The first rockets with tubes of cast iron were used by the Kingdom of Mysore under Hyder Ali and Tipu Sultan in the 1750s. These rockets had a reach of targets up to a mile and a half away. These were extremely effective in the Second Anglo-Mysore War that ended in a humiliating defeat for the British East India Company. Word of the success of the Mysore rockets against the British triggered research in England, France, Ireland and elsewhere. When the British finally conquered the fort of Srirangapatana in 1799, hundreds of rockets were shipped off to the Royal Arsenal near London to be reverse-engineered. This led to the first industrial manufacture of military rockets with the Congreve rocket in 1804.

In 1921 the Soviet research and development laboratory Gas Dynamics Laboratory began developing solid-propellant rockets, which resulted in the first launch in 1928, that flew for approximately 1,300 metres. These rockets were used in 1931 for the world's first successful use of rockets to assist take-off of aircraft.
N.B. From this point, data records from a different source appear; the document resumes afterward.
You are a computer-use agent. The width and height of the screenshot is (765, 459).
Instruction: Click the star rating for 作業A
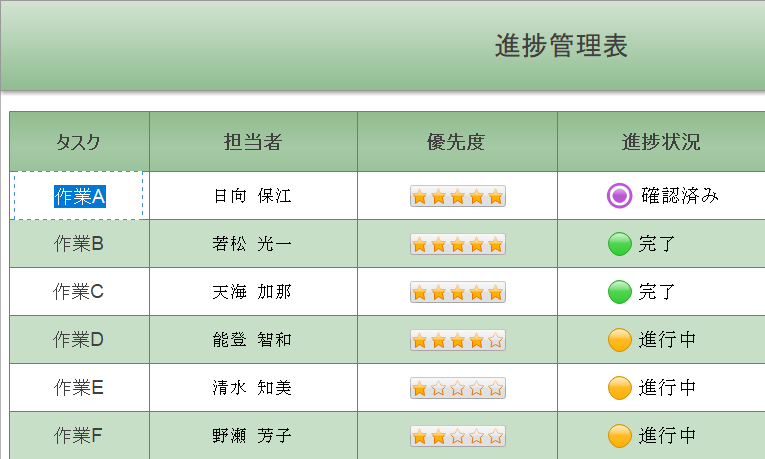point(457,196)
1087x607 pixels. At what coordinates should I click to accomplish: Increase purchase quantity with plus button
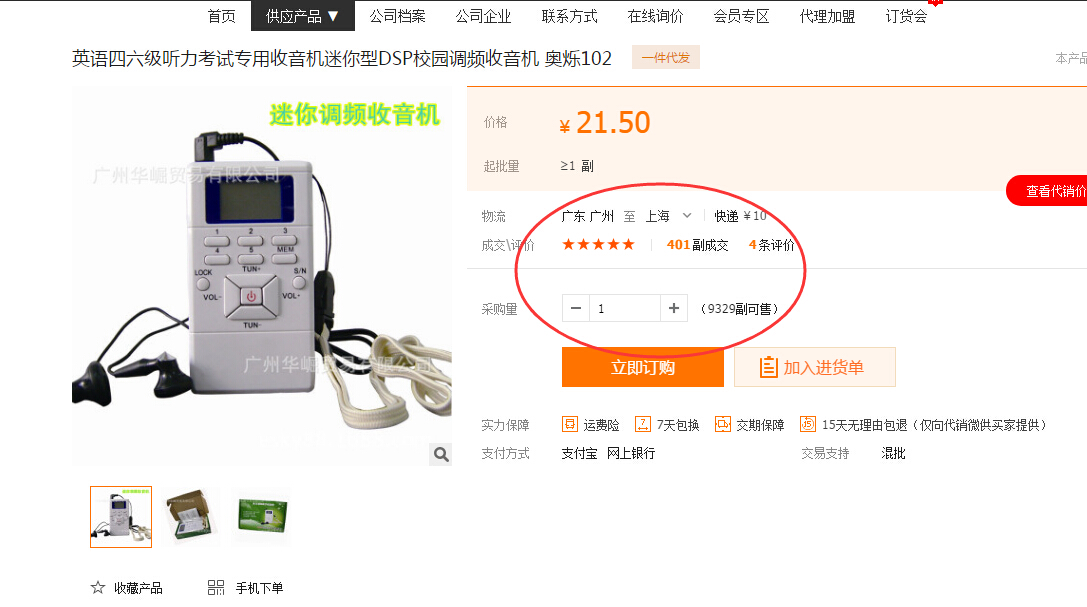point(673,308)
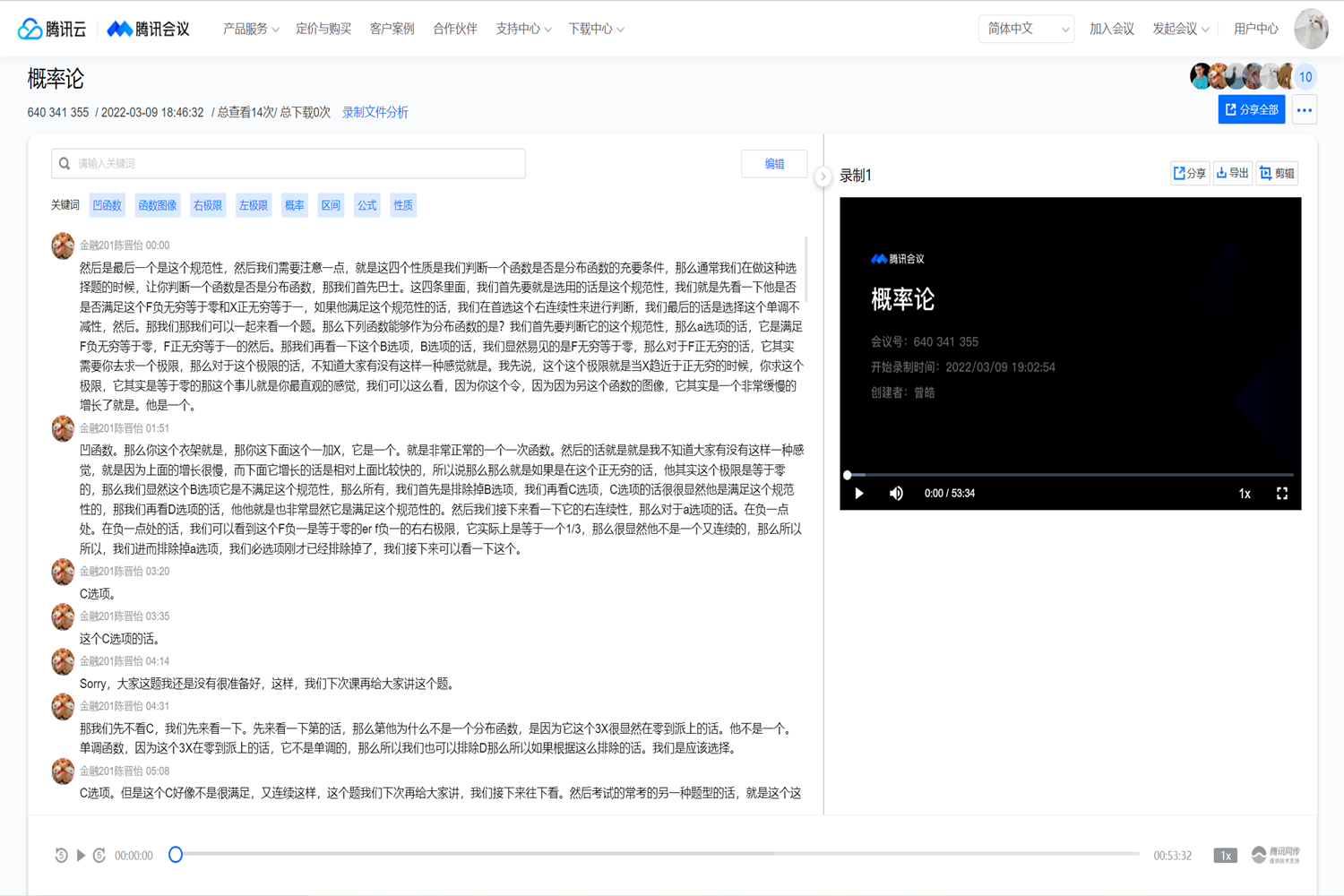Image resolution: width=1344 pixels, height=896 pixels.
Task: Toggle the 凹函数 keyword filter
Action: (108, 205)
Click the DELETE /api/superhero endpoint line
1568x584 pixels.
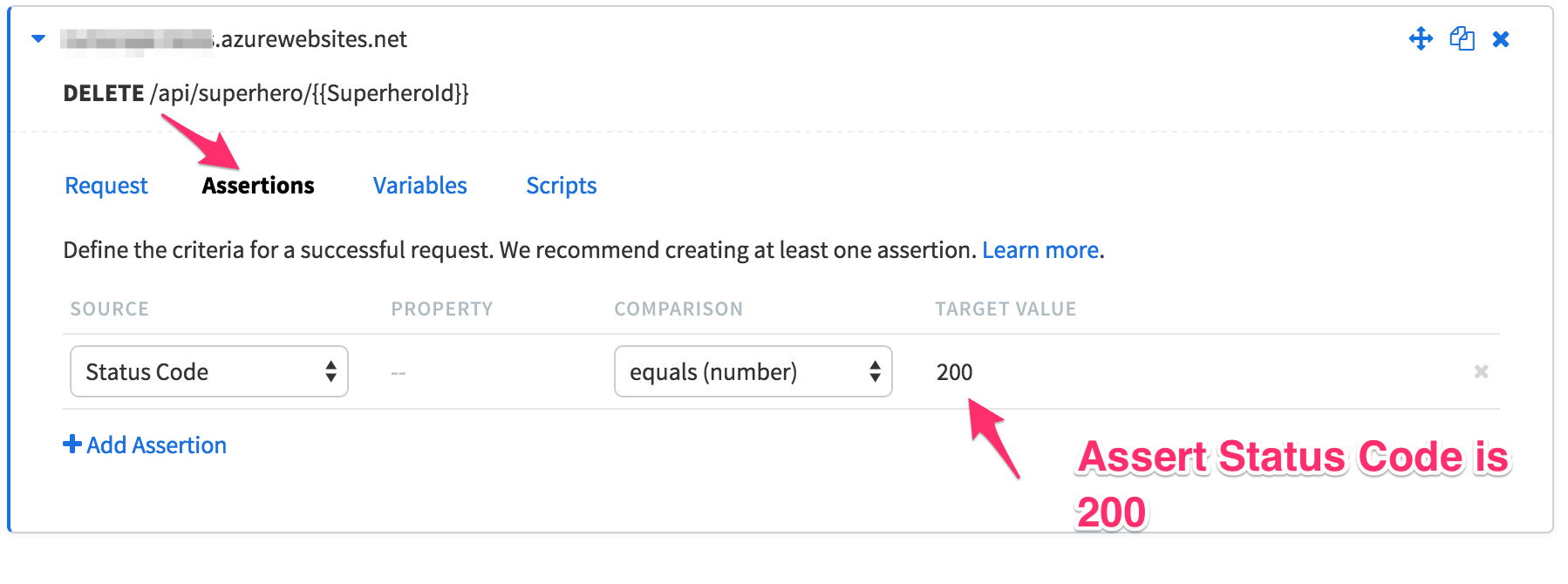266,93
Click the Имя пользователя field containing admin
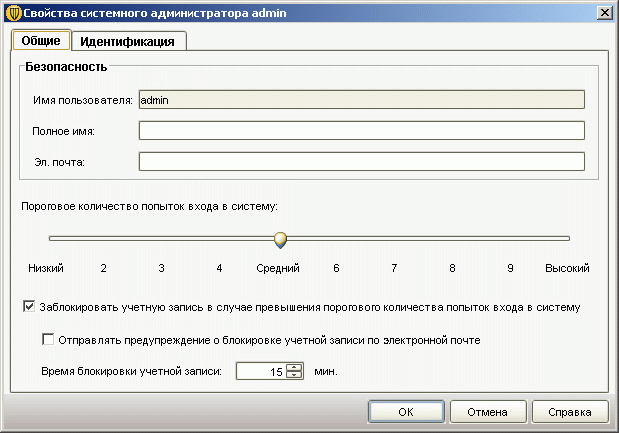Viewport: 619px width, 433px height. click(360, 100)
The research continued from 1933 by the Reactive Scientific Research Institute (RNII) with the development of the RS-82 and RS-132 rockets, including designing several variations for ground-to-air, ground-to-ground, air-to-ground and air-to-air combat. The earliest known use by the Soviet Air Force of aircraft-launched unguided anti-aircraft rockets in combat against heavier-than-air aircraft took place in August 1939, during the Battle of Khalkhin Gol. In June 1938, the RNII began developing a multiple rocket launcher based on the RS-132 rocket. In August 1939, the completed product was the BM-13 / Katyusha rocket launcher. Towards the end of 1938 the first significant large scale testing of the rocket launchers took place, 233 rockets of various types were used. A salvo of rockets could completely straddle a target at a range of 5,500 m. By the end of World War II total production of rocket launchers reached about 10,000. with 12 million rockets of the RS type produced for the Soviet armed forces.
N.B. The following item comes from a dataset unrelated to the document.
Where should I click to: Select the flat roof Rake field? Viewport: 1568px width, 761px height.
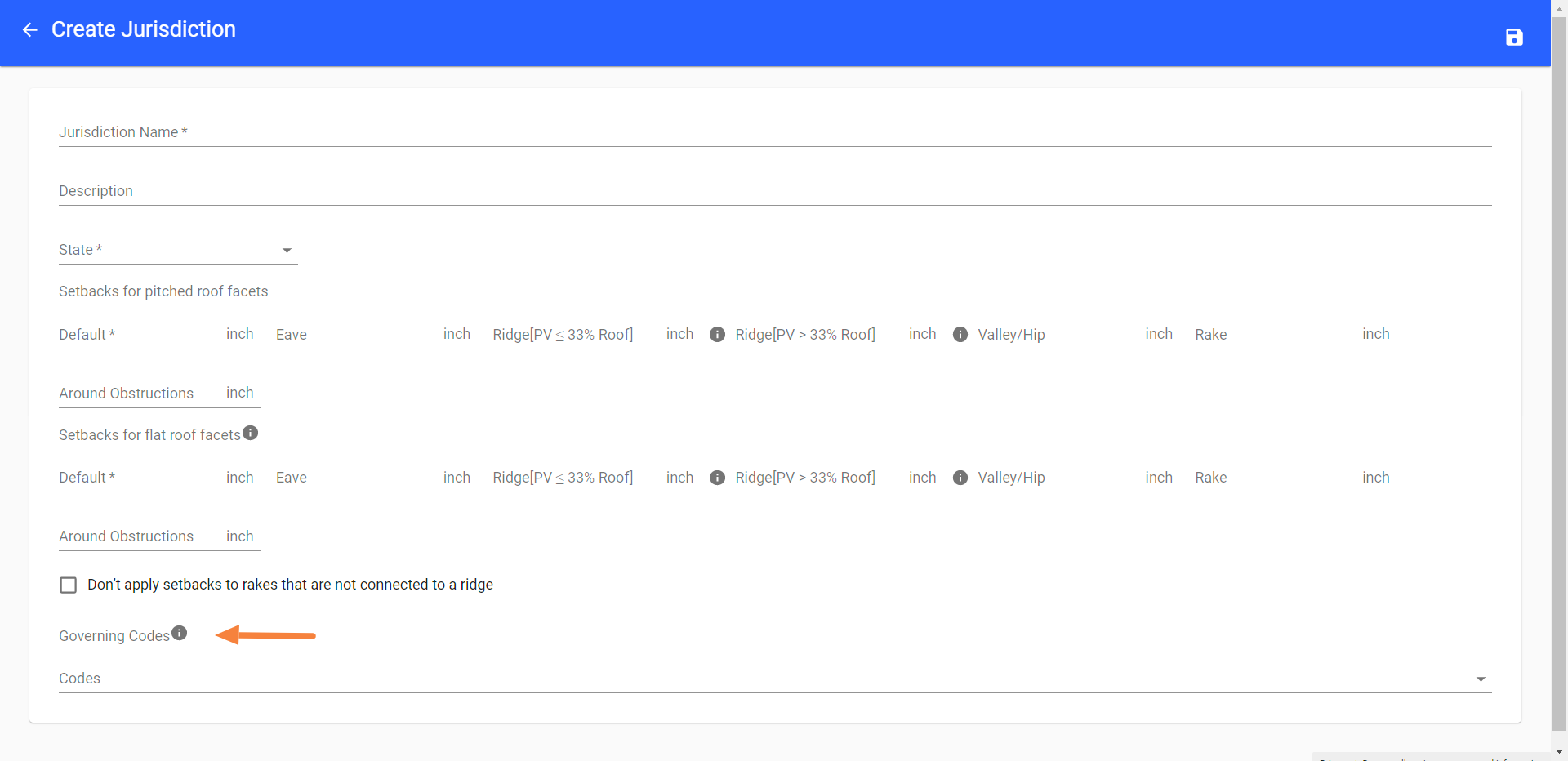click(x=1275, y=478)
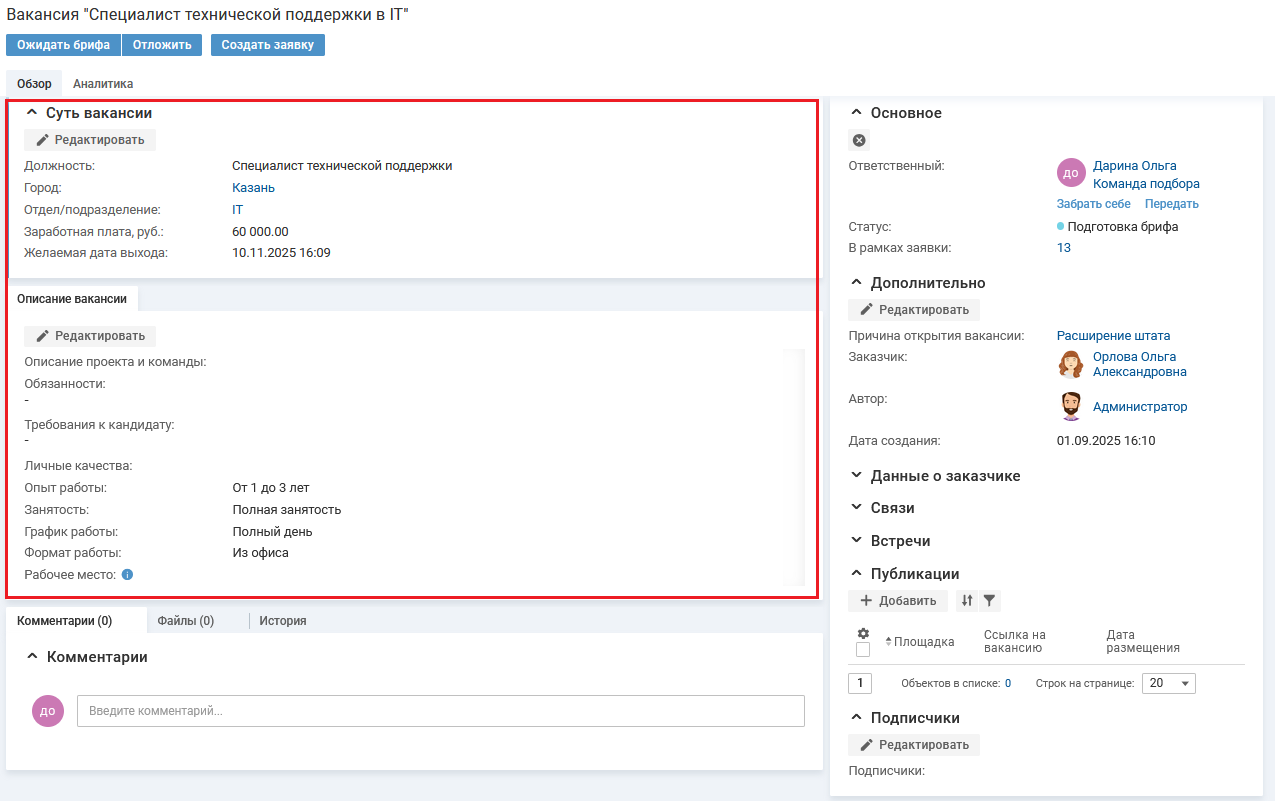Viewport: 1275px width, 801px height.
Task: Expand the Связи section
Action: coord(892,508)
In the United States modern castable composite solid rocket motors were invented by the American aerospace engineer Jack Parsons at Caltech in 1942 when he replaced double base propellant with roofing asphalt and potassium perchlorate. This made possible slow-burning rocket motors of adequate size and with sufficient shelf-life for jet-assisted take off applications. Charles Bartley, employed at JPL (Caltech), substituted curable synthetic rubber for the gooey asphalt, creating a flexible but geometrically stable load-bearing propellant grain that bonded securely to the motor casing. This made possible much larger solid rocket motors. Atlantic Research Corporation significantly boosted composite propellant I_{sp} in 1954 by increasing the amount of powdered aluminium in the propellant to as much as 20%.
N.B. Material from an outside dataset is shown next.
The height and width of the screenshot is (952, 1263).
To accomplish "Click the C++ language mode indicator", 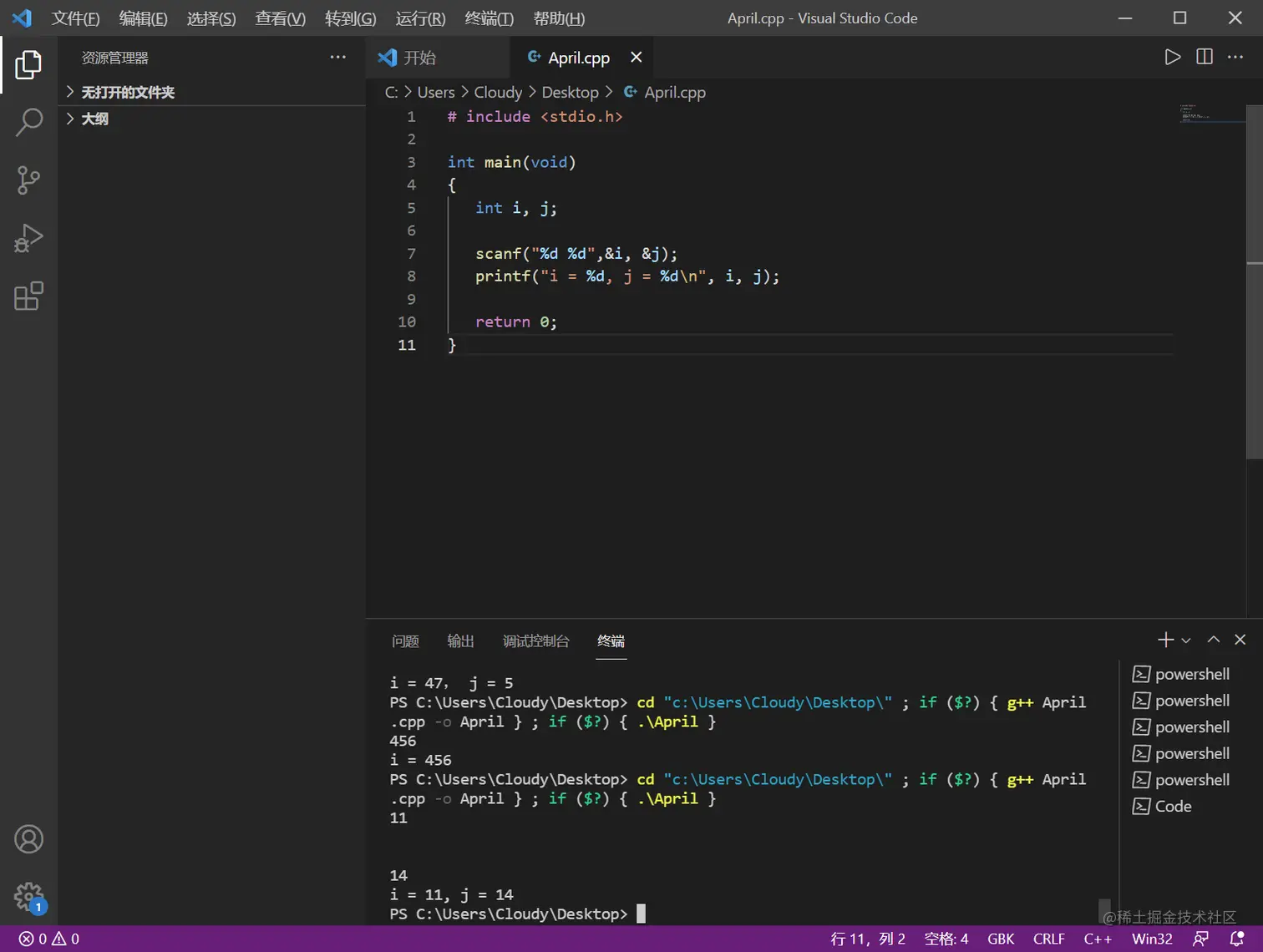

Solid-propellant rocket technology got its largest boost in technical innovation, size and capability with the various mid-20th century government initiatives to develop increasingly capable military missiles. After initial designs of ballistic missile military technology designed with liquid-propellant rockets in the 1940s and 1950s, both the Soviet Union and the United States embarked on major initiatives to develop solid-propellant local, regional, and intercontinental ballistic missiles, including solid-propellant missiles that could be launched from air or sea. Many other governments also developed these military technologies over the next 50 years.

By the later 1980s and continuing to 2020, these government-developed highly-capable solid rocket technologies have been applied to orbital spaceflight by many government-directed programs, most often as booster rockets to add extra thrust during the early ascent of their primarily liquid rocket launch vehicles. Some designs have had solid rocket upper stages as well. Examples flying in the 2010s include the European Ariane 5, US Atlas V and Space Shuttle, and Japan's H-II.

The largest solid rocket motors ever built were Aerojet's three 260 in monolithic solid motors cast in Florida. Motors 260 SL-1 and SL-2 were 261 in in diameter, 80 ft 8 in long, weighed 1,858,300 lb, and had a maximum thrust of 3.5 e6lbf. Burn duration was two minutes. The nozzle throat was large enough to walk through standing up. The motor was capable of serving as a 1-to-1 replacement for the 8-engine Saturn I liquid-propellant first stage but was never used as such. Motor 260 SL-3 was of similar length and weight but had a maximum thrust of 5.4 e6lbf and a shorter duration.

==Design==
Design begins with the total impulse required, which determines the fuel and oxidizer mass. Grain geometry and chemistry are then chosen to satisfy the required motor characteristics.

The following are chosen or solved simultaneously. The results are exact dimensions for grain, nozzle, and case geometries:
- The grain burns at a predictable rate, given its surface area and chamber pressure.
- The chamber pressure is determined by the nozzle throat diameter and grain burn rate.
- Allowable chamber pressure is a function of casing design.
- The length of burn time is determined by the grain "web thickness".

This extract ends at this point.